Dati forniti =
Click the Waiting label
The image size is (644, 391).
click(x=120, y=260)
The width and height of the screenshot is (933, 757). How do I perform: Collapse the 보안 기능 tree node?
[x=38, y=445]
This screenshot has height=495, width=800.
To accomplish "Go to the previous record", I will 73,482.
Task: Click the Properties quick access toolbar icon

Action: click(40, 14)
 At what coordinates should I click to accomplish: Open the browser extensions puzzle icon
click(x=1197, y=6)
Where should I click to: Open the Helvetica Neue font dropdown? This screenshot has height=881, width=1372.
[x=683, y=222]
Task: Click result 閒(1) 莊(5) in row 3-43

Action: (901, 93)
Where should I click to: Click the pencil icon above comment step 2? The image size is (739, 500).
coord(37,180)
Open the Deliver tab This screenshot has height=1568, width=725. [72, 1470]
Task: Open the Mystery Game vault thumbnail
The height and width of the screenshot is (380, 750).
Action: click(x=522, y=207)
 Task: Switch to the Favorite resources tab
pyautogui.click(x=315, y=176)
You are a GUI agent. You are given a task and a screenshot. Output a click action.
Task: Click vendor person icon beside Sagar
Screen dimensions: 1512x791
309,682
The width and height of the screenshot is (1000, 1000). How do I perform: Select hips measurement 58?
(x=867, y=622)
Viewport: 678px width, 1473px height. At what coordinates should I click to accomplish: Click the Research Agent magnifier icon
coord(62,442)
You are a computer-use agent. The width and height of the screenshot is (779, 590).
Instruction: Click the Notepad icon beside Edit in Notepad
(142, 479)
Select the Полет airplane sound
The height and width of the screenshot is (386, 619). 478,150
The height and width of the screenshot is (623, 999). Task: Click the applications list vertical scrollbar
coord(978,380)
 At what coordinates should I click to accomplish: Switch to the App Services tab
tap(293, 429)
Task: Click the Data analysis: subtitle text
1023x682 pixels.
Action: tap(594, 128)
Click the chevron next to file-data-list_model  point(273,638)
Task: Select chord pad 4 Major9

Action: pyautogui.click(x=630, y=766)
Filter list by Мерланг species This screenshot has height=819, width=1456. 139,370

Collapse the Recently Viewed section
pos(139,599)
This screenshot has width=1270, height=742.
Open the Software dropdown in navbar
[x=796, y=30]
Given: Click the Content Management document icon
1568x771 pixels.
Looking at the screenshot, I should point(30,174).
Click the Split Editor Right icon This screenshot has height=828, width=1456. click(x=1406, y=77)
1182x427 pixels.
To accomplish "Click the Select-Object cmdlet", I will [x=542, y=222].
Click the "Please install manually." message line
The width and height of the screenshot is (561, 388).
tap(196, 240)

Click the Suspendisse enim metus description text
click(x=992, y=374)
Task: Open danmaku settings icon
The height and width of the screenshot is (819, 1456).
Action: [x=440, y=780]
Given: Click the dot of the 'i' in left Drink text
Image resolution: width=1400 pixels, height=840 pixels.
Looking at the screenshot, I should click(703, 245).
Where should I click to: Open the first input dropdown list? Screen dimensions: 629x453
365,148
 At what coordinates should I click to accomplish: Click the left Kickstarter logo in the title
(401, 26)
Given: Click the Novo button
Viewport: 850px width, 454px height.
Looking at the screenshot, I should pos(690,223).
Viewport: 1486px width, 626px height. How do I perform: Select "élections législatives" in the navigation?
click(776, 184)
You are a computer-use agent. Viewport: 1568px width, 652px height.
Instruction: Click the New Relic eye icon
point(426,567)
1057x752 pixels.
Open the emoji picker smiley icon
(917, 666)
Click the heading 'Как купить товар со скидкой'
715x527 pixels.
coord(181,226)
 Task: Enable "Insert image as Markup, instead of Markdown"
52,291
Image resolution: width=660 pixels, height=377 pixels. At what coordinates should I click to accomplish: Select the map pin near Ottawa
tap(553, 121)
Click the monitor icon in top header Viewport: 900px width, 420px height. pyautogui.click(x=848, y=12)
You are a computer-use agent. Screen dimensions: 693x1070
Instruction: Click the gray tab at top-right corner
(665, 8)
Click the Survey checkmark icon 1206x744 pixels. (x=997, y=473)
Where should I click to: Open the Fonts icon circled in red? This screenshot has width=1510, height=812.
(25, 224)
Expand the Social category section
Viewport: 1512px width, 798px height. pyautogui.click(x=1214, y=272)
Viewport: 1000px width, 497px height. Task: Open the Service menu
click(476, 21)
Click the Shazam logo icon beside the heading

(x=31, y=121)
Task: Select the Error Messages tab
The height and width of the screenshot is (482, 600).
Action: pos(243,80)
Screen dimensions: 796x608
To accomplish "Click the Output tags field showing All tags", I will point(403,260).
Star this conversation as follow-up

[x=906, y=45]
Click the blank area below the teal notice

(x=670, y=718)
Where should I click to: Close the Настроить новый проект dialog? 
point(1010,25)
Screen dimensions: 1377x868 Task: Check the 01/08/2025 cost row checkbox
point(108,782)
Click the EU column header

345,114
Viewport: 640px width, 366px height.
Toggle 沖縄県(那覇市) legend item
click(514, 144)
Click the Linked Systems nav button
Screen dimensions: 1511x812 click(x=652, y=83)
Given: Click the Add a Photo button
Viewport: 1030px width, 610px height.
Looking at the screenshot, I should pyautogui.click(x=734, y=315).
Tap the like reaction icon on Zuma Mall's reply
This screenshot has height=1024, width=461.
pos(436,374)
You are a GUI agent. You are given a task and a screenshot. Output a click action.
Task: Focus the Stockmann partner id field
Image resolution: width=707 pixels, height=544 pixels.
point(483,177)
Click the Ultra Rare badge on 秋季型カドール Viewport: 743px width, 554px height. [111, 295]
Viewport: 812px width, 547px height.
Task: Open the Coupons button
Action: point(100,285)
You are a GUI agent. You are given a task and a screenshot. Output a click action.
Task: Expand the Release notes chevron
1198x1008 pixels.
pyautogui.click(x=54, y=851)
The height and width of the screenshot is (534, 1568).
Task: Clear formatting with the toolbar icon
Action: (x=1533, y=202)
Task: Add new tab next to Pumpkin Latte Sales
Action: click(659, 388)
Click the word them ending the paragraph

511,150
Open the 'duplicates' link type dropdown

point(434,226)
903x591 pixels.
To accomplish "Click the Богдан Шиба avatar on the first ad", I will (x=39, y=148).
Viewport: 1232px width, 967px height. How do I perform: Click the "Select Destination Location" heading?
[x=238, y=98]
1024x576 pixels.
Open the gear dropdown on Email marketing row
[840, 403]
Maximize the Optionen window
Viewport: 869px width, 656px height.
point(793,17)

Compito da svolgere =
Per favore, aggiorna tutte queste righe sostituendo "Helvetica Neue" con "Arial" e lascia invariato il resto.

Risultato del compito =
Click the Waiting label
The image size is (644, 391).
click(x=120, y=260)
The width and height of the screenshot is (933, 757). How do I perform: Collapse the 보안 기능 tree node?
[x=38, y=445]
This screenshot has height=495, width=800.
To accomplish "Go to the previous record", I will 73,482.
Task: Click the Properties quick access toolbar icon

Action: click(40, 14)
 At what coordinates should I click to accomplish: Open the browser extensions puzzle icon
click(x=1197, y=6)
Where should I click to: Open the Arial font dropdown? This screenshot has height=881, width=1372.
[x=683, y=222]
Task: Click result 閒(1) 莊(5) in row 3-43

Action: (901, 93)
Where should I click to: Click the pencil icon above comment step 2? The image size is (739, 500).
coord(37,180)
Open the Deliver tab This screenshot has height=1568, width=725. [72, 1470]
Task: Open the Mystery Game vault thumbnail
The height and width of the screenshot is (380, 750).
Action: click(x=522, y=207)
 Task: Switch to the Favorite resources tab
pyautogui.click(x=315, y=176)
You are a GUI agent. You are given a task and a screenshot. Output a click action.
Task: Click vendor person icon beside Sagar
Screen dimensions: 1512x791
309,682
The width and height of the screenshot is (1000, 1000). How do I perform: Select hips measurement 58?
(x=867, y=622)
Viewport: 678px width, 1473px height. At what coordinates should I click to accomplish: Click the Research Agent magnifier icon
coord(62,442)
You are a computer-use agent. The width and height of the screenshot is (779, 590).
Instruction: Click the Notepad icon beside Edit in Notepad
(142, 479)
Select the Полет airplane sound
The height and width of the screenshot is (386, 619). 478,150
The height and width of the screenshot is (623, 999). Task: Click the applications list vertical scrollbar
coord(978,380)
 At what coordinates should I click to accomplish: Switch to the App Services tab
tap(293, 429)
Task: Click the Data analysis: subtitle text
1023x682 pixels.
Action: tap(594, 128)
Click the chevron next to file-data-list_model  point(273,638)
Task: Select chord pad 4 Major9

Action: pyautogui.click(x=630, y=766)
Filter list by Мерланг species This screenshot has height=819, width=1456. 139,370

Collapse the Recently Viewed section
pos(139,599)
This screenshot has width=1270, height=742.
Open the Software dropdown in navbar
[x=796, y=30]
Given: Click the Content Management document icon
1568x771 pixels.
Looking at the screenshot, I should point(30,174).
Click the Split Editor Right icon This screenshot has height=828, width=1456. click(x=1406, y=77)
1182x427 pixels.
To accomplish "Click the Select-Object cmdlet", I will [x=542, y=222].
Click the "Please install manually." message line
The width and height of the screenshot is (561, 388).
tap(196, 240)

Click the Suspendisse enim metus description text
click(x=992, y=374)
Task: Open danmaku settings icon
The height and width of the screenshot is (819, 1456).
Action: [x=440, y=780]
Given: Click the dot of the 'i' in left Drink text
Image resolution: width=1400 pixels, height=840 pixels.
Looking at the screenshot, I should click(703, 245).
Where should I click to: Open the first input dropdown list? Screen dimensions: 629x453
365,148
 At what coordinates should I click to accomplish: Click the left Kickstarter logo in the title
(401, 26)
Given: Click the Novo button
Viewport: 850px width, 454px height.
Looking at the screenshot, I should pos(690,223).
Viewport: 1486px width, 626px height. How do I perform: Select "élections législatives" in the navigation?
click(776, 184)
You are a computer-use agent. Viewport: 1568px width, 652px height.
Instruction: Click the New Relic eye icon
point(426,567)
1057x752 pixels.
Open the emoji picker smiley icon
(917, 666)
Click the heading 'Как купить товар со скидкой'
715x527 pixels.
coord(181,226)
 Task: Enable "Insert image as Markup, instead of Markdown"
52,291
Image resolution: width=660 pixels, height=377 pixels. At what coordinates should I click to accomplish: Select the map pin near Ottawa
tap(553, 121)
Click the monitor icon in top header Viewport: 900px width, 420px height. pyautogui.click(x=848, y=12)
You are a computer-use agent. Screen dimensions: 693x1070
Instruction: Click the gray tab at top-right corner
(665, 8)
Click the Survey checkmark icon 1206x744 pixels. (x=997, y=473)
Where should I click to: Open the Fonts icon circled in red? This screenshot has width=1510, height=812.
(25, 224)
Expand the Social category section
Viewport: 1512px width, 798px height. pyautogui.click(x=1214, y=272)
Viewport: 1000px width, 497px height. Task: Open the Service menu
click(476, 21)
Click the Shazam logo icon beside the heading

(x=31, y=121)
Task: Select the Error Messages tab
The height and width of the screenshot is (482, 600).
Action: pos(243,80)
Screen dimensions: 796x608
To accomplish "Click the Output tags field showing All tags", I will point(403,260).
Star this conversation as follow-up

[x=906, y=45]
Click the blank area below the teal notice

(x=670, y=718)
Where should I click to: Close the Настроить новый проект dialog? 
point(1010,25)
Screen dimensions: 1377x868 Task: Check the 01/08/2025 cost row checkbox
point(108,782)
Click the EU column header

345,114
Viewport: 640px width, 366px height.
Toggle 沖縄県(那覇市) legend item
click(514, 144)
Click the Linked Systems nav button
Screen dimensions: 1511x812 click(x=652, y=83)
Given: Click the Add a Photo button
Viewport: 1030px width, 610px height.
Looking at the screenshot, I should pyautogui.click(x=734, y=315).
Tap the like reaction icon on Zuma Mall's reply
This screenshot has height=1024, width=461.
pos(436,374)
You are a GUI agent. You are given a task and a screenshot. Output a click action.
Task: Focus the Stockmann partner id field
Image resolution: width=707 pixels, height=544 pixels.
point(483,177)
Click the Ultra Rare badge on 秋季型カドール Viewport: 743px width, 554px height. [111, 295]
Viewport: 812px width, 547px height.
Task: Open the Coupons button
Action: point(100,285)
You are a GUI agent. You are given a task and a screenshot. Output a click action.
Task: Expand the Release notes chevron
1198x1008 pixels.
pyautogui.click(x=54, y=851)
The height and width of the screenshot is (534, 1568).
Task: Clear formatting with the toolbar icon
Action: (x=1533, y=202)
Task: Add new tab next to Pumpkin Latte Sales
Action: click(659, 388)
Click the word them ending the paragraph

511,150
Open the 'duplicates' link type dropdown

point(434,226)
903x591 pixels.
To accomplish "Click the Богдан Шиба avatar on the first ad", I will (x=39, y=148).
Viewport: 1232px width, 967px height. How do I perform: Click the "Select Destination Location" heading?
[x=238, y=98]
1024x576 pixels.
Open the gear dropdown on Email marketing row
[840, 403]
Maximize the Optionen window
Viewport: 869px width, 656px height.
point(793,17)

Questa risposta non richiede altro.